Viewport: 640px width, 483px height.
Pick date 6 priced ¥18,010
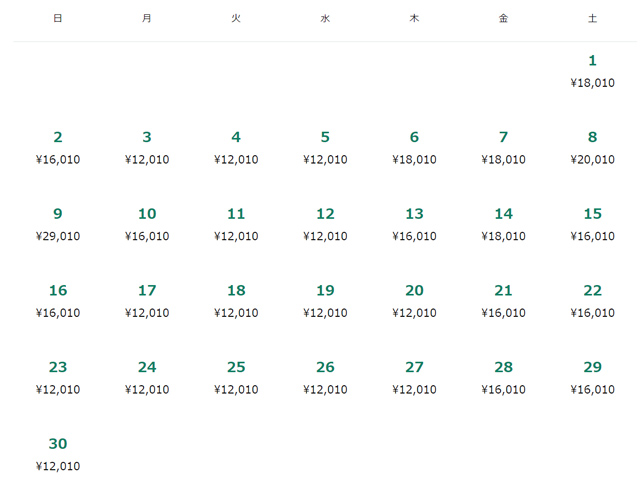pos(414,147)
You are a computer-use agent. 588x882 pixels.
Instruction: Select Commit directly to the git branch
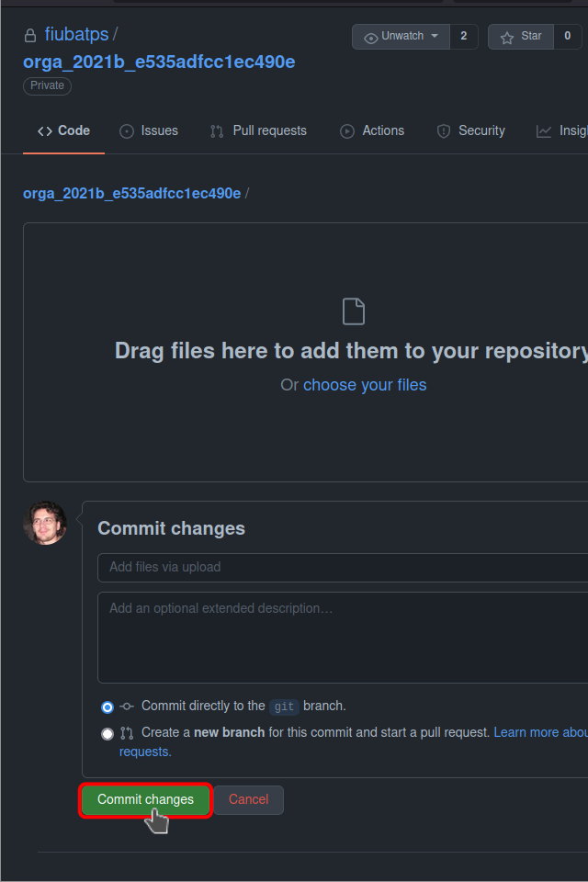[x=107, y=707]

---

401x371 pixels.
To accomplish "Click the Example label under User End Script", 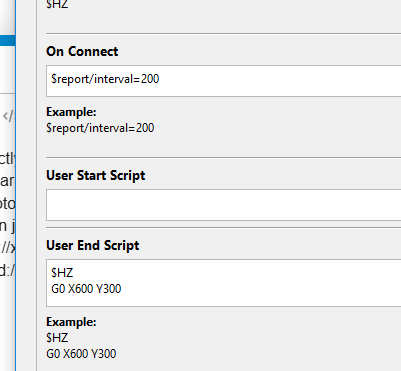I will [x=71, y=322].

* * *

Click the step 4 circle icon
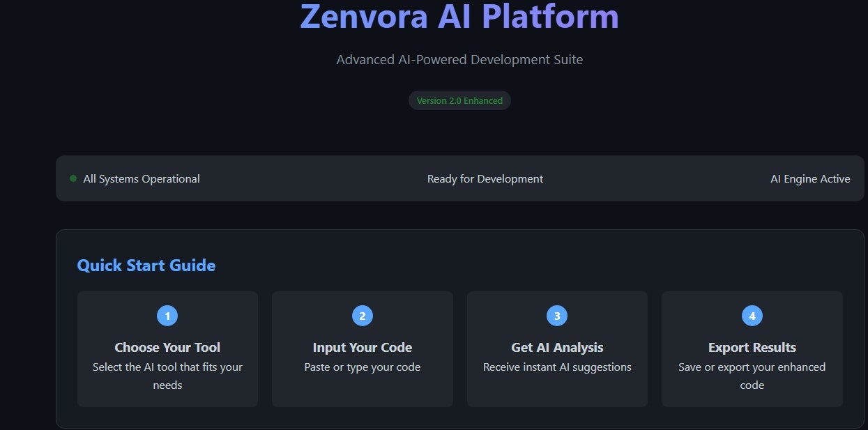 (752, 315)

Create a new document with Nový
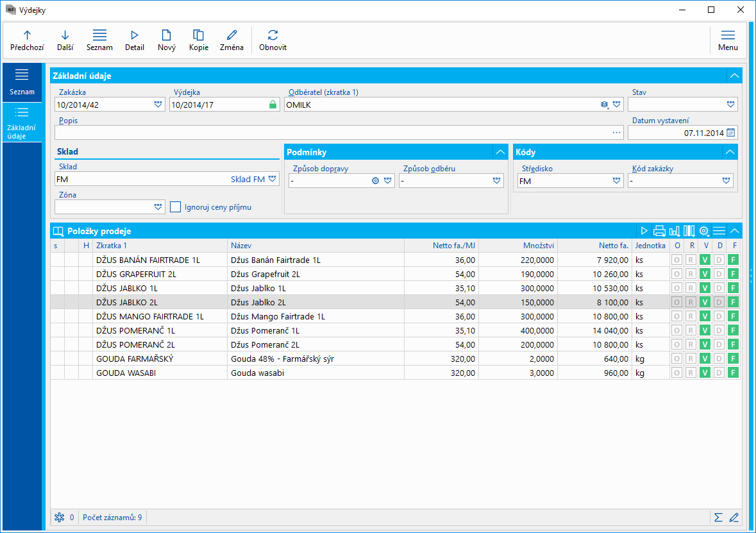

→ **Exercise description**
Copy out every line from the records that has the word "pixels".

→ **Output of the exercise**
You are a computer-use agent. 588x882 pixels.
401x371 pixels.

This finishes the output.